(What you are asked to do) Would you retype, word for word, only the lines from the one holding "How do I perform: Click" through the final line of the entries below, without the pictures?

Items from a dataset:
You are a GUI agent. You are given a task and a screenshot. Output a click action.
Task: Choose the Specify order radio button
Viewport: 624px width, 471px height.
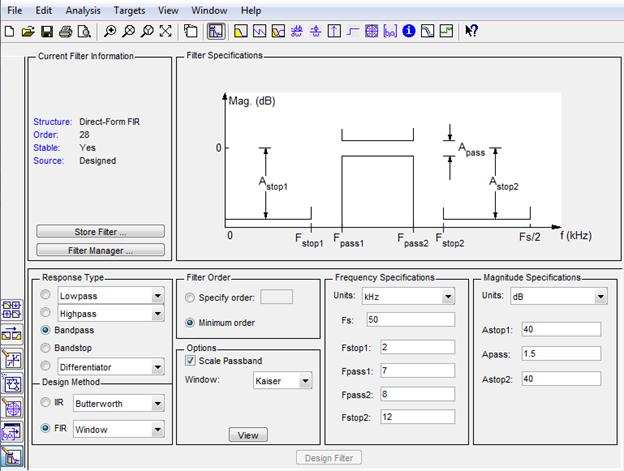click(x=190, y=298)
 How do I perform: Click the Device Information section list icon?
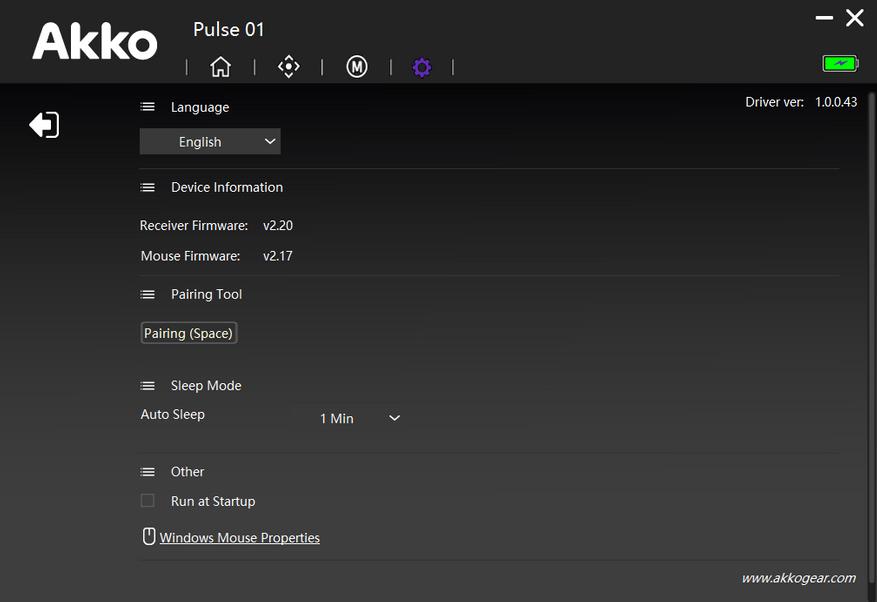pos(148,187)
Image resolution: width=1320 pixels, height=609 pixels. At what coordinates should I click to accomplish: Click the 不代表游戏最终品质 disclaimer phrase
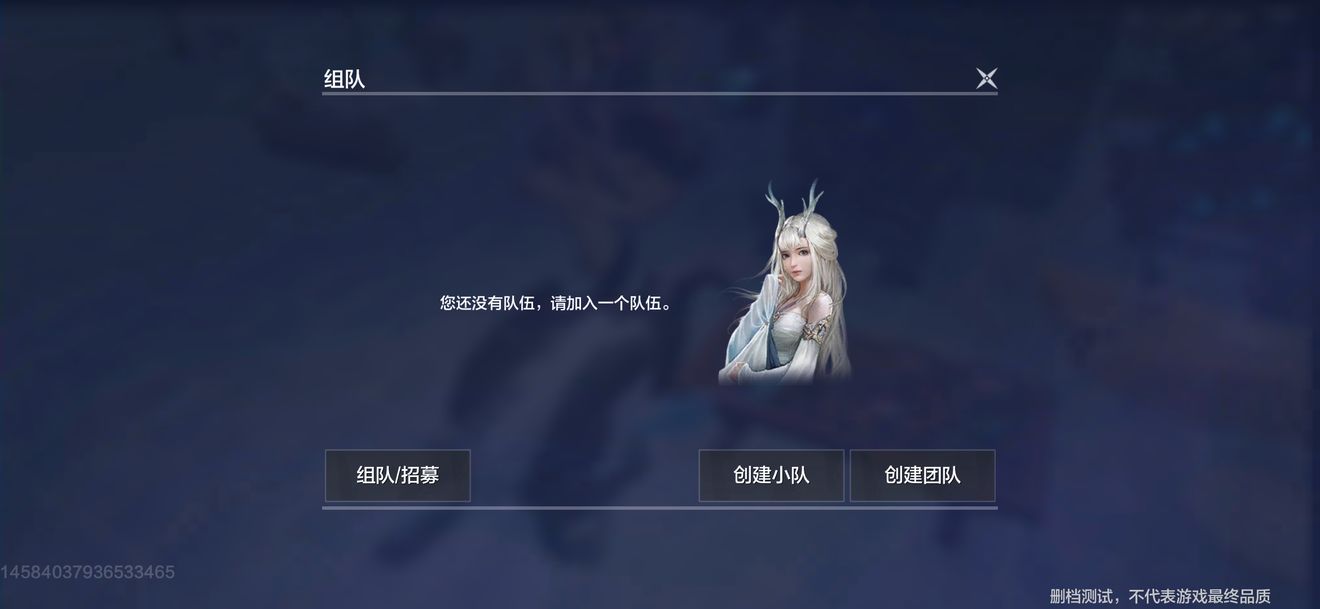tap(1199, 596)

(Exercise output)
 How do I perform: Click the Device Information section list icon?
pos(148,187)
Image resolution: width=1320 pixels, height=609 pixels. At what coordinates should I click to accomplish: Click the 不代表游戏最终品质 disclaimer phrase
tap(1199, 596)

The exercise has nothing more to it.